## WHAT YOU HAVE TO DO
In the records below, find the line with "The height and width of the screenshot is (733, 933)." and the line with "You are a computer-use agent. Screen dimensions: 894x671"; return exactly those lines and every line between them.

TASK MATERIAL START

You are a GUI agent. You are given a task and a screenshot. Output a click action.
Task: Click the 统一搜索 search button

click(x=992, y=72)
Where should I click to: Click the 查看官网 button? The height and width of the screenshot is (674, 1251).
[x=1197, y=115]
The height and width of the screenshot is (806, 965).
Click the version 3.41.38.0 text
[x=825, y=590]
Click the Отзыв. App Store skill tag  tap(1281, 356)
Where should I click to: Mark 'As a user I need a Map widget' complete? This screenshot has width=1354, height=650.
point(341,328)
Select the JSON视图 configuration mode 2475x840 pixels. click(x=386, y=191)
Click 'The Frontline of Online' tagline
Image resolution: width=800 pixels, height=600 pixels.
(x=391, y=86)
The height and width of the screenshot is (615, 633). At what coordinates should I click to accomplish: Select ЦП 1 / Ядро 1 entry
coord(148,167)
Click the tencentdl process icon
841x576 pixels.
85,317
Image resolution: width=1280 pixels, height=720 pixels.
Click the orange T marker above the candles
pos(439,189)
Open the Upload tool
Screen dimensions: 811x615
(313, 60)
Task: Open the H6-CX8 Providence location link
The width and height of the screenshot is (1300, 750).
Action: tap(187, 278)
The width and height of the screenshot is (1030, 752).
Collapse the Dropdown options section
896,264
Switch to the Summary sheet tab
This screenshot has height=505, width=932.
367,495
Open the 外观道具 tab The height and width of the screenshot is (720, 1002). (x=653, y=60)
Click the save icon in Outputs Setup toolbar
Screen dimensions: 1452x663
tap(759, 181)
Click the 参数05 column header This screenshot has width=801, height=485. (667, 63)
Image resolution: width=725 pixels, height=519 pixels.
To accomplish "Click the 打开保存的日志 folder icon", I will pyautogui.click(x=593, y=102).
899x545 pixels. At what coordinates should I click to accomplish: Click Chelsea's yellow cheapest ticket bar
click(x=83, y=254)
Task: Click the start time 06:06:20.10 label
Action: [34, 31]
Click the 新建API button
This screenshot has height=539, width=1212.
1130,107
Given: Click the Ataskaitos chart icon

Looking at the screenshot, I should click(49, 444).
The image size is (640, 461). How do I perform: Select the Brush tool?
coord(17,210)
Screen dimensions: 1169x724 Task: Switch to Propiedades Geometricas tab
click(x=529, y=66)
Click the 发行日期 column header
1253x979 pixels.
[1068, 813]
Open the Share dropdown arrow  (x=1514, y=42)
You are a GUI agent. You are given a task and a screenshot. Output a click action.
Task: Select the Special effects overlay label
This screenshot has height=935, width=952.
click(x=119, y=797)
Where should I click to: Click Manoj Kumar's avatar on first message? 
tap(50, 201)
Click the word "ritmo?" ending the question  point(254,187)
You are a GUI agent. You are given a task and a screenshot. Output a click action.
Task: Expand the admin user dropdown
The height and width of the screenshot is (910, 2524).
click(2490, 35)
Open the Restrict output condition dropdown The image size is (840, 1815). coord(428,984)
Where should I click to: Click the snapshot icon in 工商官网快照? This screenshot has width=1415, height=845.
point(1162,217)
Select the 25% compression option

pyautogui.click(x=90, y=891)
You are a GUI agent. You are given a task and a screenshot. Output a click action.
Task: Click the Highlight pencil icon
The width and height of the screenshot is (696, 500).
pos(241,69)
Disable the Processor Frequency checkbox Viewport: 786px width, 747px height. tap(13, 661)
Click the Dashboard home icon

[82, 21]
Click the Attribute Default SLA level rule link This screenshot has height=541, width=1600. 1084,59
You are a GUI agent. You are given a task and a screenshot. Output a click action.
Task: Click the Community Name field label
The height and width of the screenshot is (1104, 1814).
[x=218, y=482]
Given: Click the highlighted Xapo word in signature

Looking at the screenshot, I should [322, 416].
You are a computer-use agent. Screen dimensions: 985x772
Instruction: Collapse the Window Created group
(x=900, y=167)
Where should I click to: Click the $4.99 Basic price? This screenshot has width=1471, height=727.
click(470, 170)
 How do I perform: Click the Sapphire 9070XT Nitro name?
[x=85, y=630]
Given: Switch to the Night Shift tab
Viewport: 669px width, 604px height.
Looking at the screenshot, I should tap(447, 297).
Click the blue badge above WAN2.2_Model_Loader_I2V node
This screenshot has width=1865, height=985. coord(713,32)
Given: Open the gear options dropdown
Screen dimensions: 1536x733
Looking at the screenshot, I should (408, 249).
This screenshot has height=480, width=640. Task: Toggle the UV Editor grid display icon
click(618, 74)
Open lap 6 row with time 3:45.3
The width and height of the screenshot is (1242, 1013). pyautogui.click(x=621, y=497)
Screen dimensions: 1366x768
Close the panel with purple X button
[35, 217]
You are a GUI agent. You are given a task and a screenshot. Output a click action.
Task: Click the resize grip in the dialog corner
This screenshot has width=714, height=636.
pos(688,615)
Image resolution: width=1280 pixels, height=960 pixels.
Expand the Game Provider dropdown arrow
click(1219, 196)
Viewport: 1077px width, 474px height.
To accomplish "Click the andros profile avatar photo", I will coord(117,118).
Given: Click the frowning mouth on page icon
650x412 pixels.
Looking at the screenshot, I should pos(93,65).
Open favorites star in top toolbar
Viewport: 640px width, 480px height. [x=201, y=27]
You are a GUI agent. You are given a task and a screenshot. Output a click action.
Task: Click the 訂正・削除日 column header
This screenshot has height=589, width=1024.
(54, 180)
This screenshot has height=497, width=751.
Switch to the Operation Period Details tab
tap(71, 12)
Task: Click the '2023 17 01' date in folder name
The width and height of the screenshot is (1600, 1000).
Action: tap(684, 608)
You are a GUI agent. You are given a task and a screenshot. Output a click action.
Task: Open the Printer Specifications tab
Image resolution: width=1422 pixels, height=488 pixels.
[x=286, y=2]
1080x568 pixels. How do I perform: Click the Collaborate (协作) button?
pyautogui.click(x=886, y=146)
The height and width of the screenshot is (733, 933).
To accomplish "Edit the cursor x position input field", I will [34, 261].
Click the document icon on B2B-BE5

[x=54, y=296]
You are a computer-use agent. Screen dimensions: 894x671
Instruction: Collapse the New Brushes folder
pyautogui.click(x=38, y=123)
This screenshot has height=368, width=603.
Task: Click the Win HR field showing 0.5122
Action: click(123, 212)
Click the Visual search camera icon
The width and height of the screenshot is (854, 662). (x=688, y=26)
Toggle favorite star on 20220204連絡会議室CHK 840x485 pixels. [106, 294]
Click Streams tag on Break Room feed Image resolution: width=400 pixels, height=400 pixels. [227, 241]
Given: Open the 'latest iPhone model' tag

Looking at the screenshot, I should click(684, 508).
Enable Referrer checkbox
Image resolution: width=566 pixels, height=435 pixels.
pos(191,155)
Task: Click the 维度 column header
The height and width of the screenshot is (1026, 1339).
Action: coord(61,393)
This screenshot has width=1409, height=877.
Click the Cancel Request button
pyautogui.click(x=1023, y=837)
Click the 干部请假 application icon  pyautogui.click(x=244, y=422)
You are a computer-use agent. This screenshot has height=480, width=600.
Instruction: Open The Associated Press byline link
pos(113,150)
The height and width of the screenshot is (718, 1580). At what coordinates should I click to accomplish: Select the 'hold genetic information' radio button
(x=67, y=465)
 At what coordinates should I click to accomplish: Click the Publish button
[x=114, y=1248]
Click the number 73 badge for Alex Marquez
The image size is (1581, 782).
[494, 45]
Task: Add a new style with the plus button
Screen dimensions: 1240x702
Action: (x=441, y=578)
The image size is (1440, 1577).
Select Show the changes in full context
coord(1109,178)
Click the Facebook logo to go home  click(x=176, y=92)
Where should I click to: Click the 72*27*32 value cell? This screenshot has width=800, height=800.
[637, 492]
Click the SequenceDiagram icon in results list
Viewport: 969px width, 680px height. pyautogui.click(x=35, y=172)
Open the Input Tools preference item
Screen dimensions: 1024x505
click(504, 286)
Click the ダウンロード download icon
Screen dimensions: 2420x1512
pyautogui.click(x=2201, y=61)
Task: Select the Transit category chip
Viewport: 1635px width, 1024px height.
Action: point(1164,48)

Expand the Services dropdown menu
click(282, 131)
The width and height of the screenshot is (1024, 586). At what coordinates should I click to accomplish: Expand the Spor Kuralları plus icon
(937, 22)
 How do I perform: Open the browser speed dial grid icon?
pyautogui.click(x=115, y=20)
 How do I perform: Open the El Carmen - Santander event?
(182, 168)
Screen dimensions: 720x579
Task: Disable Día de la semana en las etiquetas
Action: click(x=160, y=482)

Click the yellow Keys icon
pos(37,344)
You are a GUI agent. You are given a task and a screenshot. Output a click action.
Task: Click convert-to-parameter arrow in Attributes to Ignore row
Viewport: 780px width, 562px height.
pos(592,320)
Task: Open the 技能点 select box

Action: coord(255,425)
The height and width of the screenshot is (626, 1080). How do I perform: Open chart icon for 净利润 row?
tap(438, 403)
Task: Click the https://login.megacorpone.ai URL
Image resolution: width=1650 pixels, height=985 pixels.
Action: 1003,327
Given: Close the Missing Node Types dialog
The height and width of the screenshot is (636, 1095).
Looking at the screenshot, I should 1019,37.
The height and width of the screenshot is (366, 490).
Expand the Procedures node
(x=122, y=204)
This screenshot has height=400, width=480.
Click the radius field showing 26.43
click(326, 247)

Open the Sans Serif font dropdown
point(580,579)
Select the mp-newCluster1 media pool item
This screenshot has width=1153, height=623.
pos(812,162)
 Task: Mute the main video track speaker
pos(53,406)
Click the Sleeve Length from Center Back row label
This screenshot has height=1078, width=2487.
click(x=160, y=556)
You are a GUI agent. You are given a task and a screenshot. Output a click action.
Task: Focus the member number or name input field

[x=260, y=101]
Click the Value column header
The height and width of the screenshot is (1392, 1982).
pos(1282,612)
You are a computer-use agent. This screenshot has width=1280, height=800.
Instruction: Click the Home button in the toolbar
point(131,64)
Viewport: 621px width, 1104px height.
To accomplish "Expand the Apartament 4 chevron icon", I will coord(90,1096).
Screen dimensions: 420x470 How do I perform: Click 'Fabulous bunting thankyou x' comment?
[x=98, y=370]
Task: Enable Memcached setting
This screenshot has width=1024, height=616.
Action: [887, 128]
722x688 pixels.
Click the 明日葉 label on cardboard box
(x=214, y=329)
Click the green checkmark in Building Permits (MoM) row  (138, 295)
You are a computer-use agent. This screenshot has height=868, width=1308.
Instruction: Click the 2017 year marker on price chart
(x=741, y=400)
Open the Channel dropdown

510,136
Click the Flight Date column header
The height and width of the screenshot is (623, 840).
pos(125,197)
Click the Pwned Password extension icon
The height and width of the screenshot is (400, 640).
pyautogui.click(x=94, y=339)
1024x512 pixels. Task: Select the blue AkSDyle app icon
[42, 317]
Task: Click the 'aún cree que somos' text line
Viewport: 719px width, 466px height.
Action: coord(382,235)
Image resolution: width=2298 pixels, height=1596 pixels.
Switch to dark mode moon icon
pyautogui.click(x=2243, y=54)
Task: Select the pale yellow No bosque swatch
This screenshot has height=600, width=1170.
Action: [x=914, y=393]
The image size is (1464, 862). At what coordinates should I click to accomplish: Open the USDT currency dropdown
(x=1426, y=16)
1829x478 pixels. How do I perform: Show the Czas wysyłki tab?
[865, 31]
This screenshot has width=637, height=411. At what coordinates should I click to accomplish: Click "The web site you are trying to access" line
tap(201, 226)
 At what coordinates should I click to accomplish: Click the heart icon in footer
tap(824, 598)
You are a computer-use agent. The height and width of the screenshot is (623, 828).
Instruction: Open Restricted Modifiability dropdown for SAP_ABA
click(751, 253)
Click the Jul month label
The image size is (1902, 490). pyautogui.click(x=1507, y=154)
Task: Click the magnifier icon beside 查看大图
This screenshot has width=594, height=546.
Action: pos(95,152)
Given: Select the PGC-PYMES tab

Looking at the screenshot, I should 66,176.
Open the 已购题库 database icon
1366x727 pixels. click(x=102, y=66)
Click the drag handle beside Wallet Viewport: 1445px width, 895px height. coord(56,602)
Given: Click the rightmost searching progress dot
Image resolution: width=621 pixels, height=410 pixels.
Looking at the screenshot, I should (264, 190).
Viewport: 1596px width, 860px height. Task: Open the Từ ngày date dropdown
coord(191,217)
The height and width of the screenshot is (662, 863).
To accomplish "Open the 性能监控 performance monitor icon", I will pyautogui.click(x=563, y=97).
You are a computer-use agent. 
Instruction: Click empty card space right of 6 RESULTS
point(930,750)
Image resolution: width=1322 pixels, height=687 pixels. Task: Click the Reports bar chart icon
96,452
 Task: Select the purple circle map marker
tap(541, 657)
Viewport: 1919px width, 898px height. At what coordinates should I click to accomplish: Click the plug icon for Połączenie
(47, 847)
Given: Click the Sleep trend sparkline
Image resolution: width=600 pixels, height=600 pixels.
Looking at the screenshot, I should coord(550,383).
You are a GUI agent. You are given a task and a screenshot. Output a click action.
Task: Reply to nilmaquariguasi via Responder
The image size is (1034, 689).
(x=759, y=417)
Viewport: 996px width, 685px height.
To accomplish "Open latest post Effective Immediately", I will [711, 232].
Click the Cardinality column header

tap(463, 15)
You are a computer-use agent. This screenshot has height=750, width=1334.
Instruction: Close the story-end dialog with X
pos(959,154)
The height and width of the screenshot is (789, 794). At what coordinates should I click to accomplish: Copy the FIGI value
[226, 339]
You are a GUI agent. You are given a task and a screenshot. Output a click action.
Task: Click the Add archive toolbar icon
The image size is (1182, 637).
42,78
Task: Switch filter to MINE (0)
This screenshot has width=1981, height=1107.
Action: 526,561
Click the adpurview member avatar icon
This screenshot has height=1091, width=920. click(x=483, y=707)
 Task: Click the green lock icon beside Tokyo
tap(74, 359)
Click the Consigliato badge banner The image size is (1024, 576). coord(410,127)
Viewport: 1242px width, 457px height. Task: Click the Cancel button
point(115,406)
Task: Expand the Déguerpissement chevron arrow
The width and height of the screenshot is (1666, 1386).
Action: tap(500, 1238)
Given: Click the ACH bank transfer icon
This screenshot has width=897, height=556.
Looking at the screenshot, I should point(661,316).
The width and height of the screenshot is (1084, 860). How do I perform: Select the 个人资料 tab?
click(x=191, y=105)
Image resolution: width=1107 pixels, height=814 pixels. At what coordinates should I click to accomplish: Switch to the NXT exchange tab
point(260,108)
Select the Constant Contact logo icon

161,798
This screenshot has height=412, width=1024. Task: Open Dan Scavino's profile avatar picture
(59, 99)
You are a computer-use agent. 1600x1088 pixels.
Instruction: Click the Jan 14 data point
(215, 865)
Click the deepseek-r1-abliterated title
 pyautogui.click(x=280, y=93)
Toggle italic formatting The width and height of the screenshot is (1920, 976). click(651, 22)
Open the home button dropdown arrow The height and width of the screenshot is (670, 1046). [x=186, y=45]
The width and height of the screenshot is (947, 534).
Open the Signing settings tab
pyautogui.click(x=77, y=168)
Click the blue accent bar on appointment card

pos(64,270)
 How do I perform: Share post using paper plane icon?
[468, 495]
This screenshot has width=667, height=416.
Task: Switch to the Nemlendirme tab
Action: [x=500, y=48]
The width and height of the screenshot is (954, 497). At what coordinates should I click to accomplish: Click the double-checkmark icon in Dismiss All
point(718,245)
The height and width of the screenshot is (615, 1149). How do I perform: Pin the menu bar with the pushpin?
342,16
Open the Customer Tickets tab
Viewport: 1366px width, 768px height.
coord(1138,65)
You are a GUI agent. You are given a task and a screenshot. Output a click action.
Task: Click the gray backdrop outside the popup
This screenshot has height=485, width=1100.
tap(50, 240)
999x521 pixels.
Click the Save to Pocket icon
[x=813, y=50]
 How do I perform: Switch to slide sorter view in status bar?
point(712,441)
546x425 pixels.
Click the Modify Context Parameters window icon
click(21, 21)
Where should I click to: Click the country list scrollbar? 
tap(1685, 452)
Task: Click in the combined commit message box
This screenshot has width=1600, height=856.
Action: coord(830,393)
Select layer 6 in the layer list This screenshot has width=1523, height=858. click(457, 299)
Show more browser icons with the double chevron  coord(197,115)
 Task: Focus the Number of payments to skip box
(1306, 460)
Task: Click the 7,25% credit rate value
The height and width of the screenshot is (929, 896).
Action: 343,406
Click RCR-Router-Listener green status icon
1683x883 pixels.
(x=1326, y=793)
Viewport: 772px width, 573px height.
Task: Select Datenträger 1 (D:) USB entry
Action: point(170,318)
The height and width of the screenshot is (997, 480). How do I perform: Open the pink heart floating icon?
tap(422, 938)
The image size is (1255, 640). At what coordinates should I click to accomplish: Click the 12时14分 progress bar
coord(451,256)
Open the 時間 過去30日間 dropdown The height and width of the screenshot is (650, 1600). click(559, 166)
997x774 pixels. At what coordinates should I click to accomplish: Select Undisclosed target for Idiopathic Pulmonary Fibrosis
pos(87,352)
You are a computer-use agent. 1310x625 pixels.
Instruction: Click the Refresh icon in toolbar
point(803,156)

TASK MATERIAL END

## RESPONSE
The height and width of the screenshot is (733, 933).
To accomplish "Edit the cursor x position input field", I will [34, 261].
Click the document icon on B2B-BE5

[x=54, y=296]
You are a computer-use agent. Screen dimensions: 894x671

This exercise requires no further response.